That said, I'm in favor of a rewrite when the use cases for the platform have
diverged so significantly that you essentially have to bend it in half to make
it do the thing that users want it to today. That is, as some point the core
use cases have changed, perhaps via a pivot, and you need to build a product
that is essentially new as compared to the old.

Regardless, the cases where I've seen a rewrite take place are when the
engineers are young, talented, and enthusiastic about new tech and the
engineering manager doesn't want to piss them off so they let the devs play
(most of them will be off to other jobs in 2-3 years leaving behind a system
that is debatable as ugly and busted as the old).

------
projektfu
Always important to mention the alternative, a "Strangler Fig Application",
also known as the strangler pattern.

[https://martinfowler.com/bliki/StranglerFigApplication.html](https://martinfowler.com/bliki/StranglerFigApplication.html)

------
ChicagoDave
There's a Domain-Driven Design pattern that encapsulates this entire problem.
First, never even think about rewriting an entire system. You will likely
fail. Not because you're not smart and capable, but because the business won't
be patient enough to allow you to do it properly. And they'd be right not to
be patient. They have things to sell and customers to support...today.

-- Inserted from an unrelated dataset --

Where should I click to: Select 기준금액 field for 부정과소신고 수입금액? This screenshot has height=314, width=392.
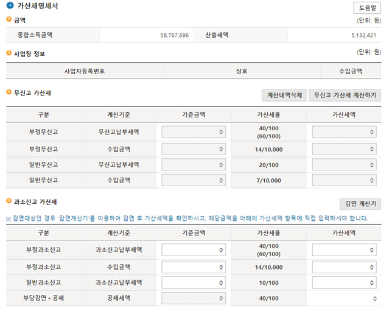coord(194,267)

That's why Eric Evans came up with the Autonomous Bubble pattern. You rebuild
features one at a time and connect them to the old code through anti-
corruption layers and translation layers. Over time, the older code will be
set aside. In a year or two, the plug will have naturally been pulled on all
of the older code.

So there's some truth to Spolsky's 2000 blog post. But it's not smart to
maintain older code forever either. You have to be careful, thorough, and use
the right tools.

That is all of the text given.